*Exercise directions*: Among the entries below, please show each line that carries the word "agent".

*** Stored data ***

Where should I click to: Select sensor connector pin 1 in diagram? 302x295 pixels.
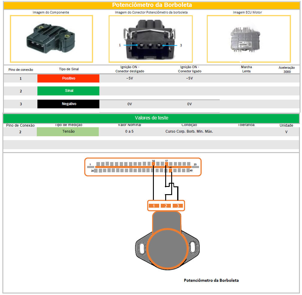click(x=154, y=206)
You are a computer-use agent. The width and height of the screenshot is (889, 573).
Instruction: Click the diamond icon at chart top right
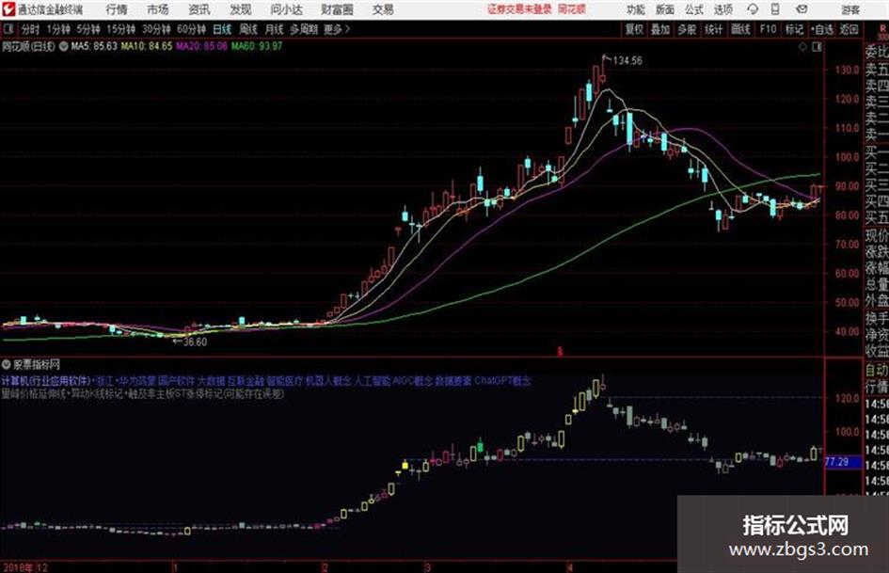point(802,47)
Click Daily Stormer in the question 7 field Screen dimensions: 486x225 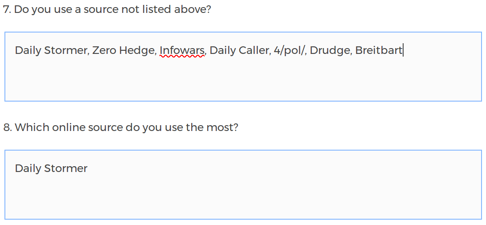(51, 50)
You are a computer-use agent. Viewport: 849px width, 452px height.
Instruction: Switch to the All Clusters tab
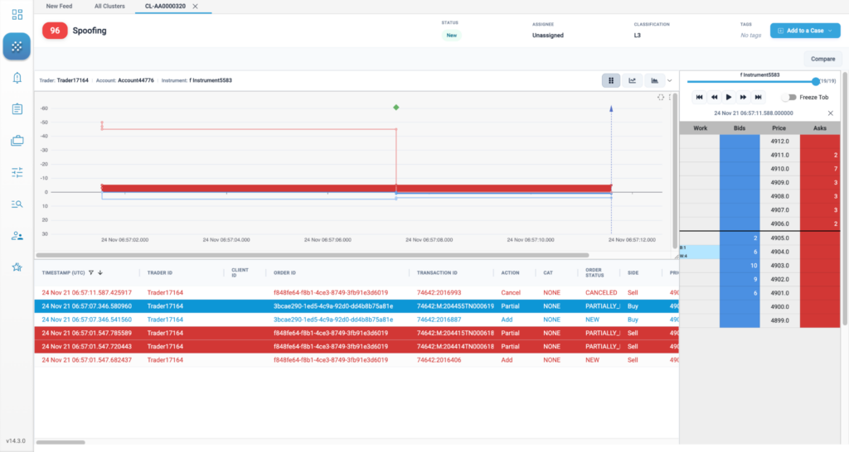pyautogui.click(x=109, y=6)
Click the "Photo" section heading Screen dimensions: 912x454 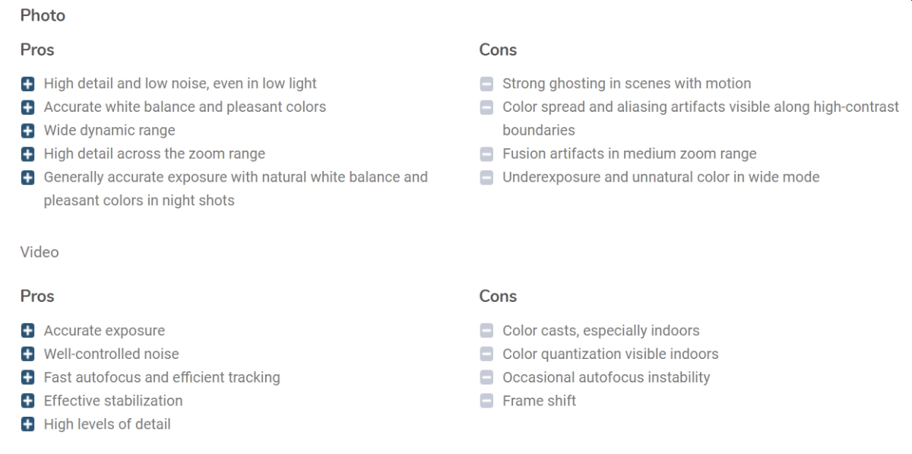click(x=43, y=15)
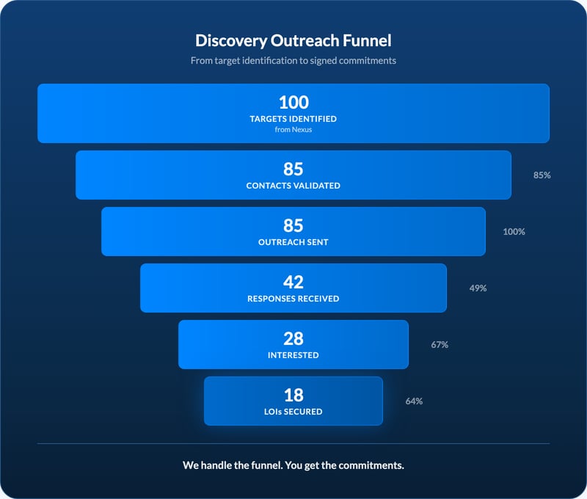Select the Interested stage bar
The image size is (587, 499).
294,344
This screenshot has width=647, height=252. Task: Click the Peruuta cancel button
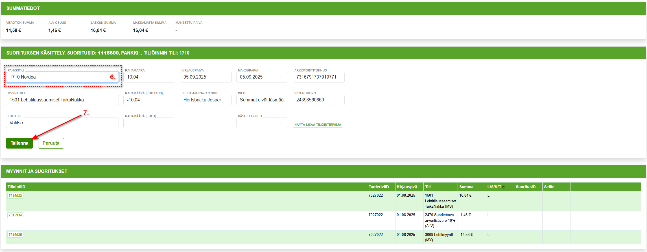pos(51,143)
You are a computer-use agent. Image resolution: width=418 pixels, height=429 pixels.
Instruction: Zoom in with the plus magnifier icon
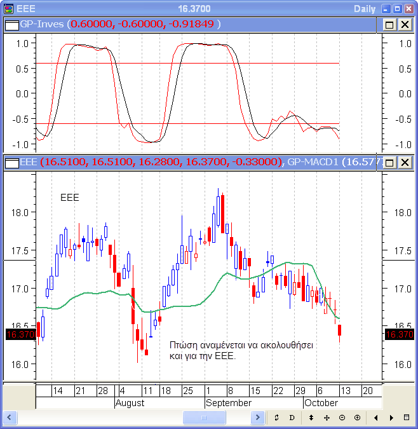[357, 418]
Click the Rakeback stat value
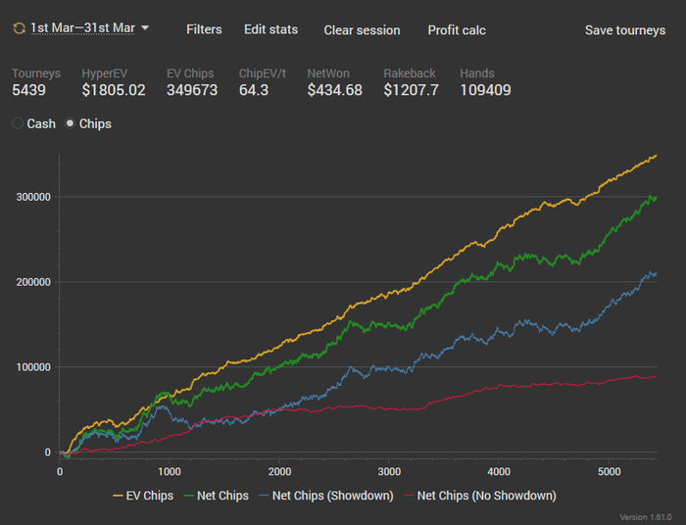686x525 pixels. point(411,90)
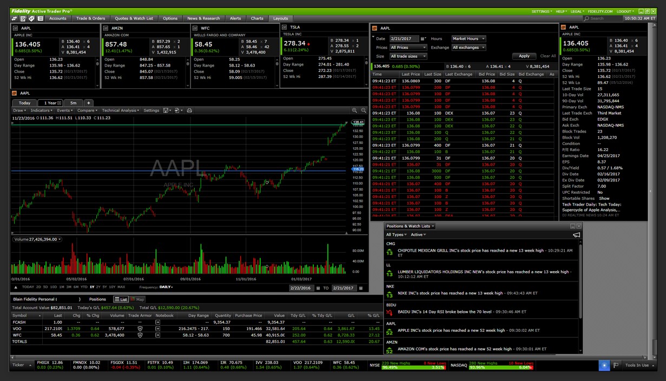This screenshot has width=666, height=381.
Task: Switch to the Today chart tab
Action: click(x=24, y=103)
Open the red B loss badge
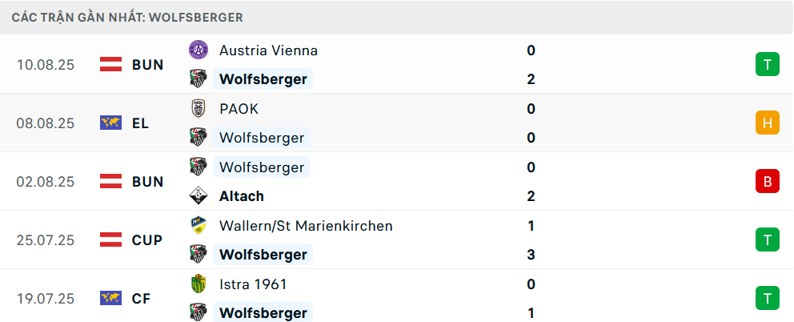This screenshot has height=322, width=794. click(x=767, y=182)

*** End of Stored data ***
*** Stored data ***

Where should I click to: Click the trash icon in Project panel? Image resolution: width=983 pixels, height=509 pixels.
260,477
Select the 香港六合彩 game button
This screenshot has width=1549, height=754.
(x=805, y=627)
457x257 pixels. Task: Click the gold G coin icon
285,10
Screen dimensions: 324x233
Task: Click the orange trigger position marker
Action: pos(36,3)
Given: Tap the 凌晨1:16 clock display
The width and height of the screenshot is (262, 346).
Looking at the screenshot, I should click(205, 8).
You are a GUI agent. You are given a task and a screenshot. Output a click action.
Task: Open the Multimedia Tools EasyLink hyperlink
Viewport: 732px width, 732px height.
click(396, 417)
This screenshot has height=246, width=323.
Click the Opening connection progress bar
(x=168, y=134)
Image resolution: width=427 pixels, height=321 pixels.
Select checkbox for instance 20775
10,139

*** End of Stored data ***

*Result*:
You are a computer-use agent. The width and height of the screenshot is (889, 573).
You are a computer-use agent. Viewport: 849px width, 452px height.
You are a computer-use agent. Image resolution: width=418 pixels, height=429 pixels.
You are a GUI agent. You are given a task and a screenshot. Output a click action.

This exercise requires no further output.